Goal –
Which lines in the items below contain the string "header", matching case exactly? Copy every such line in full.

Information given –
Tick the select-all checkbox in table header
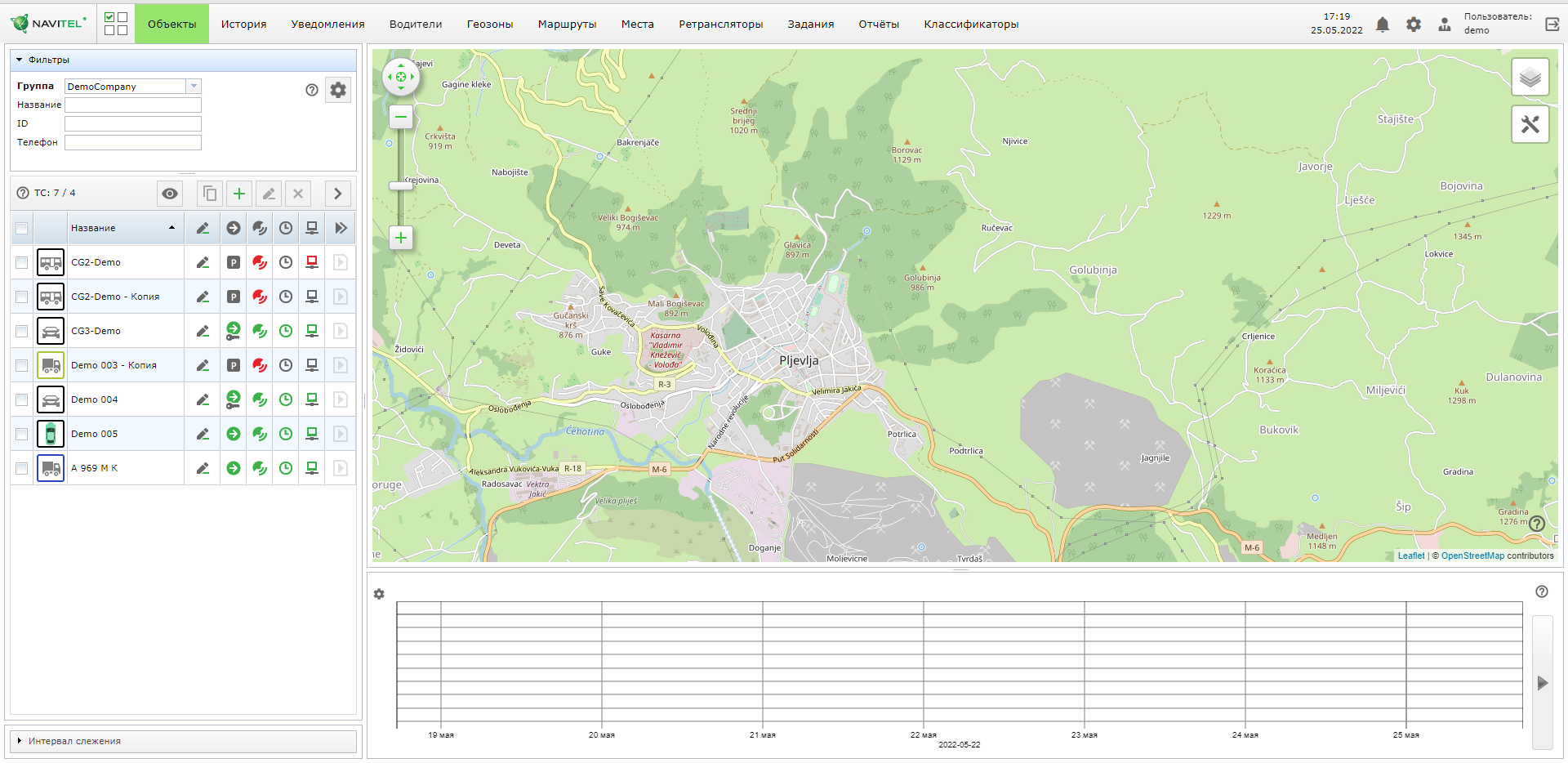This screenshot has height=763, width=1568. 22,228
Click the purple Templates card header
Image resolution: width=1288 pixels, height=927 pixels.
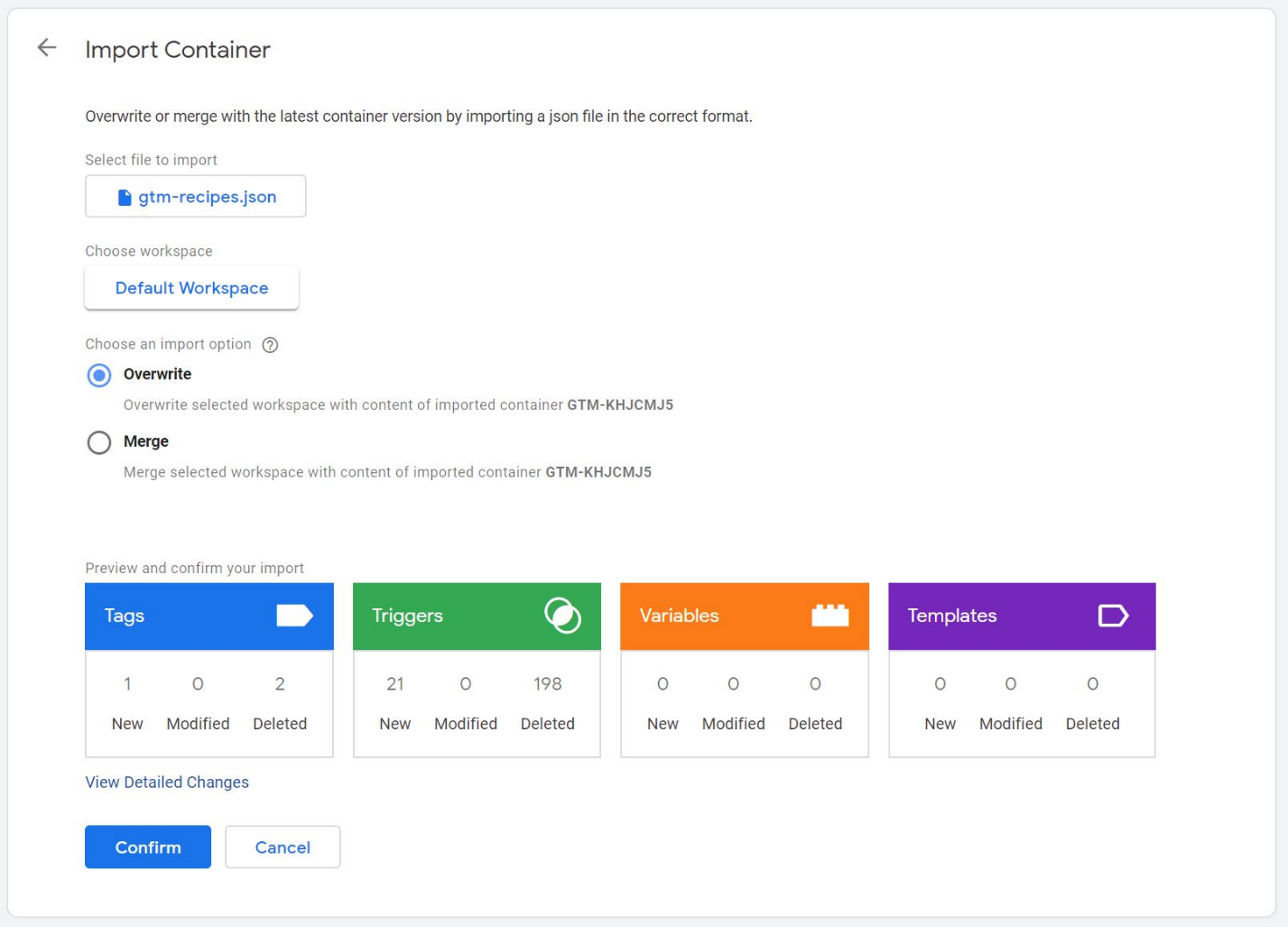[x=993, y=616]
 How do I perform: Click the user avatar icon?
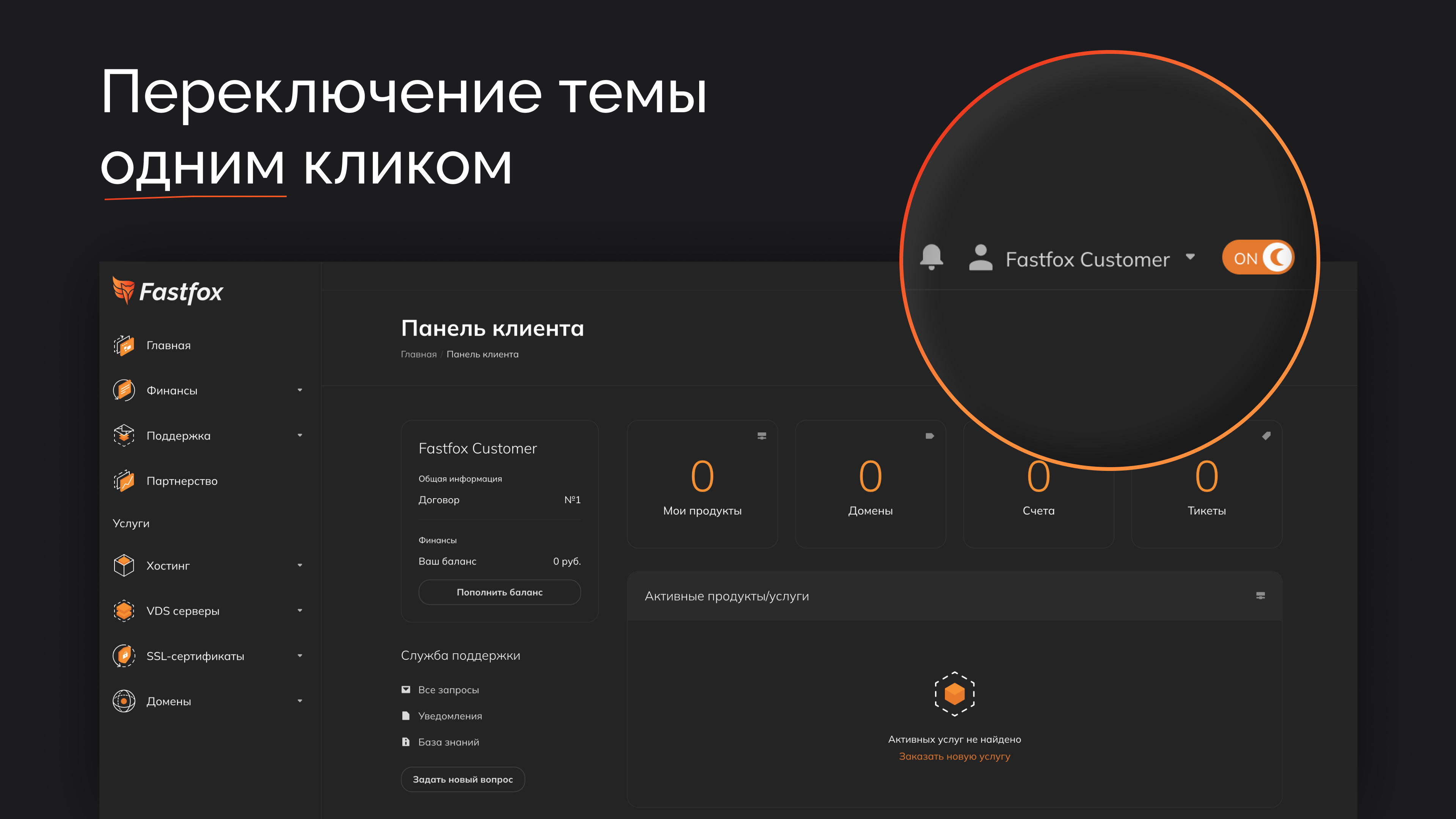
...
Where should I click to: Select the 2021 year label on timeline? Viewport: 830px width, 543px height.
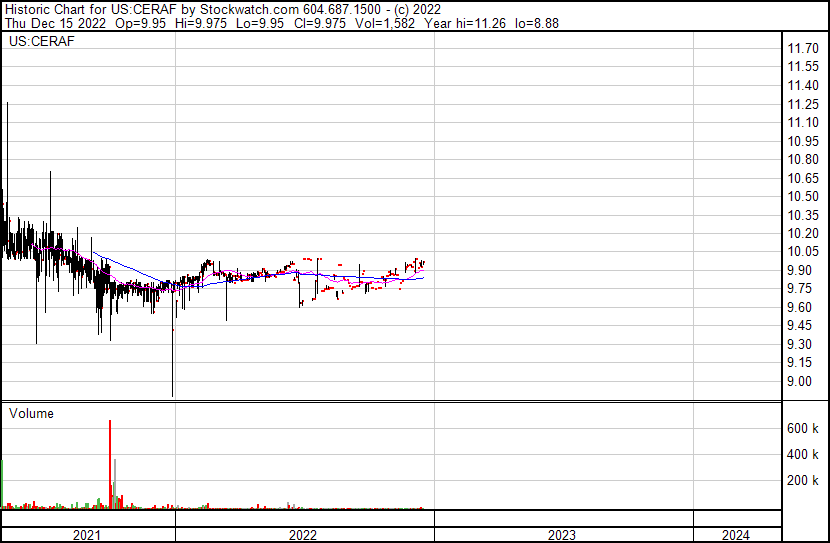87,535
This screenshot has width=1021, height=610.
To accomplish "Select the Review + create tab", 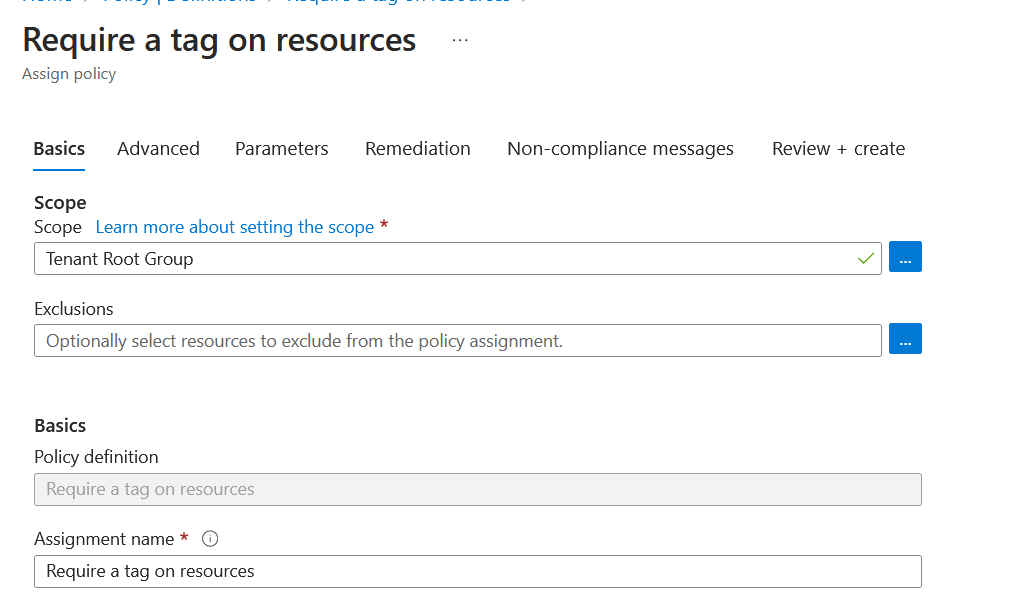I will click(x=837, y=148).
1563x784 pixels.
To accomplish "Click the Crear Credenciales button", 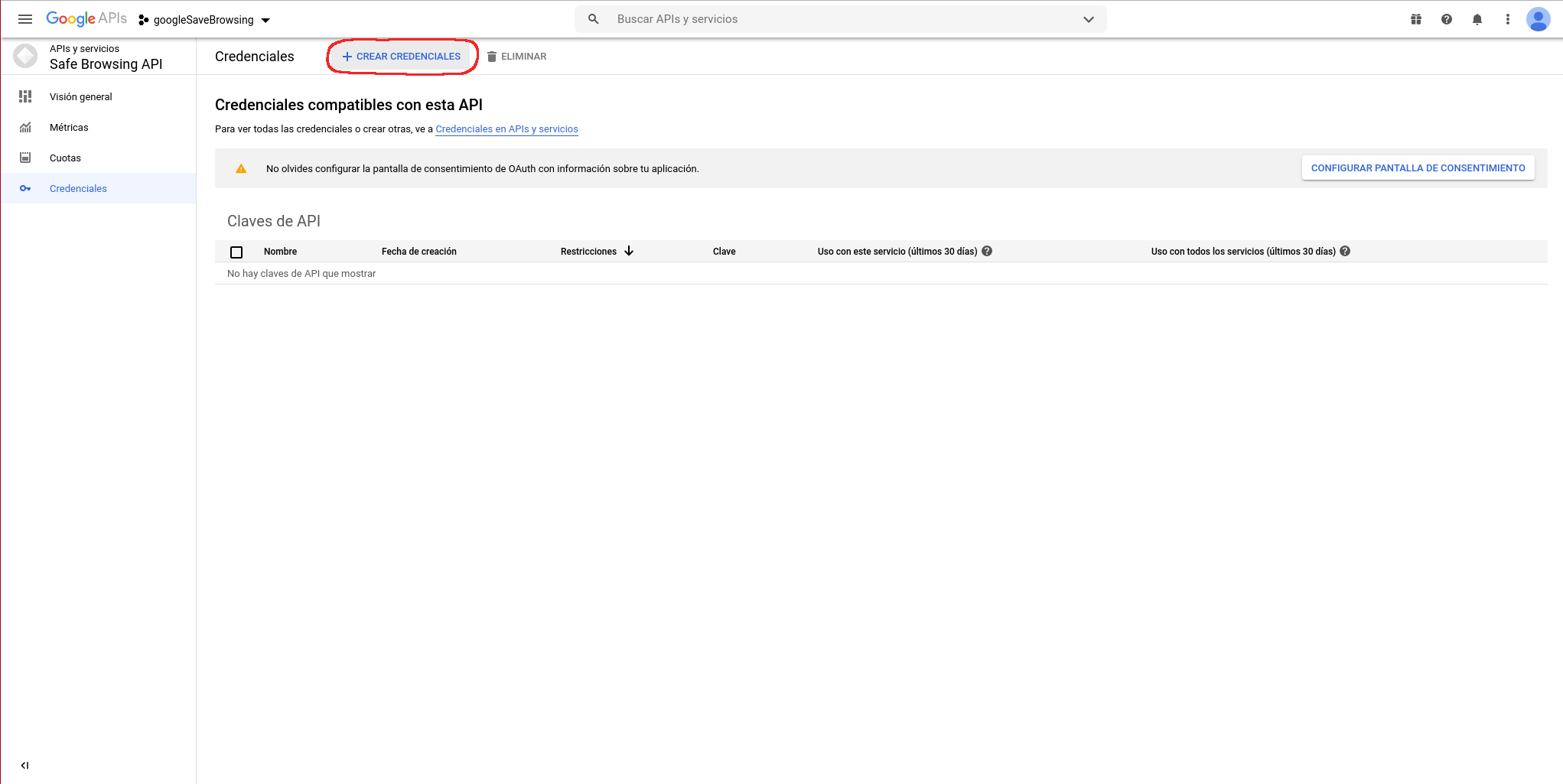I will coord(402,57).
* * *
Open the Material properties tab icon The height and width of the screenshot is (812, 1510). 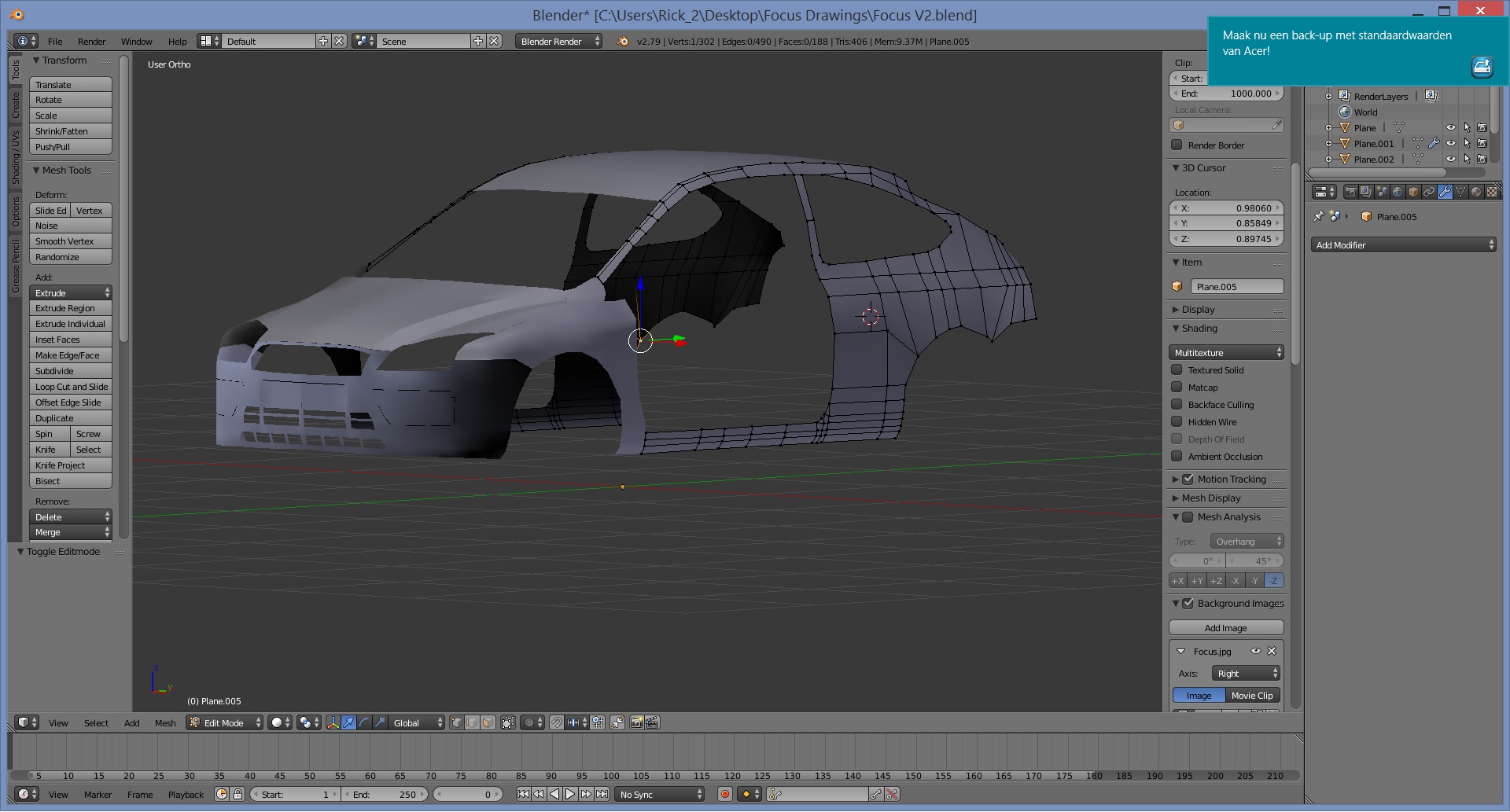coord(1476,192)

Reply –
Tick the select-all checkbox in table header
Click the purple Templates card header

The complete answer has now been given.